Hi!!!!!!! I would like to ask about Dolphin image quality Smile

I would like to know if Dolphin can be configured to look like an original Wii/GC. I mean, no image quality increasing.

I would like to get an output like a Wii/GC (resolution, fog and all those things Dolphin changes).


Is there any known configuration? What should I disable? Thanks!!!!!!!!
Just set Dolphin to use 1xInternal Resolution, done

(Maybe also enable Real XFB, but I don't think it does anything)
1xIR. You need to use proper forum etiquette though, more exclamation points are required.
1xIR is cool and pretty close to the original, but it's too bad that software renderer is only for debug purpose.

I play PCSX2 with their very optimized software renderer, which has nearly zero graphical glitches (well, it depends on the game), connected to an old TV and my Dualshock3. This is perfect, I feel like I'm playing with a real PS2. ^^

I don't complain, coding a user-usable software renderer must be hard stuff, not to mention that PS2 and GameCube emulation have nothing in common.
Dolphin's software renderer has a different purpose than PCSX2's software renderer. That's all there is to it.
Dolphin has a hardware renderer designed to be accurate (e.g. full emulation of the graphics pipeline where possible, down to using integer math to math the original Gamecube GPU precision). A software renderer probably shouldn't be any better.
Math to math, also known as CPR (computed picture rendering).
So basicly Dolphin doesn't need software renderer to be FULLY accurate? There are no such things (even one) that are nearly impossible to do with hardware renderer?
There have been a few things over the years that were thought to be impossible with the hardware renderer, but then ended up being implemented effectively anyways.

Some of these include:
Bounding box emulation (necessary for fully accurate Paper Mario emulation, etc), the downside of which is that it seems to break on a few cards and eats up a lot of GPU power, but is 100% accurate as far as I know.
Z-freeze, which is not technically 100% accurate (I think), but it turned out that no games actually used Z-freeze in a way that required utterly perfect accuracy for it to work correctly, so for all intents and purposes it should look perfect.

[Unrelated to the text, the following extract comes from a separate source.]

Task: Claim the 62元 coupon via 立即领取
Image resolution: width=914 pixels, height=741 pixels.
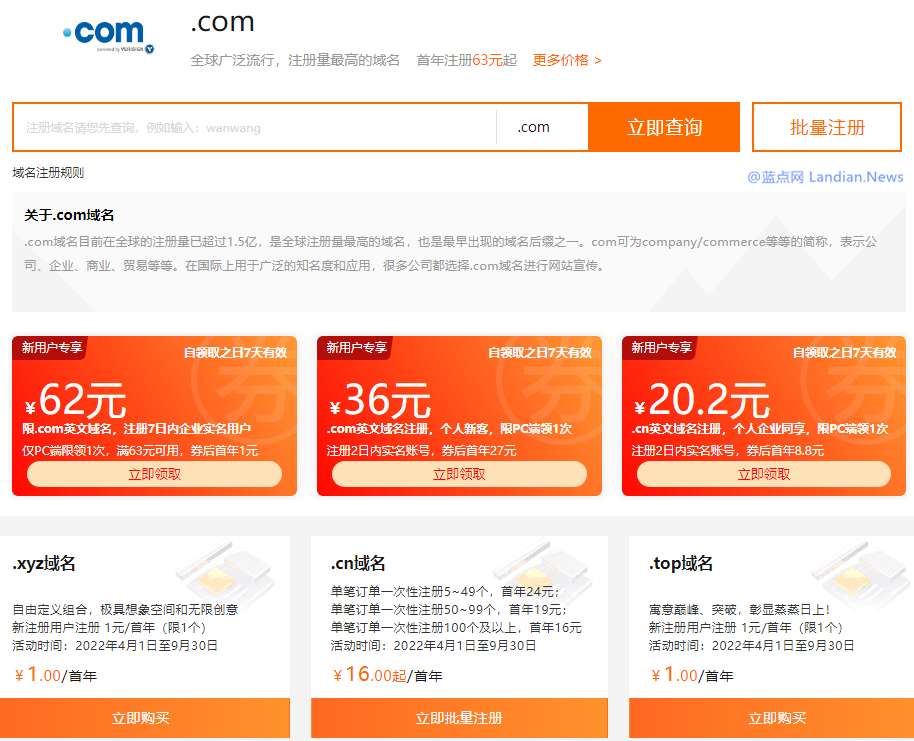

There are still some inaccuracies in the renderer, but typically these are in both the hardware and software renderer, often because nobody has had the time/motivation/skill to do the complex hardware testing necessary to find the root of a particular problem and fix it. One of these is inverted depth buffer, which is suspected to be necessary to make Pokemon Snap work. There's also various subtle bugs with lighting and so forth, but they're all because of incorrect implementation, not because the hardware renderer is inherently limited. Rarely is the software renderer any more correct; the bug is usually in both.
Okey, now that's more clear for me, thanks Fiora. I used to venerate software but that's not as "magic accurate" as I thought.
Maybe optimised Software Renderer is possible on Dolphin but won't necessarily be more accurate than hardware.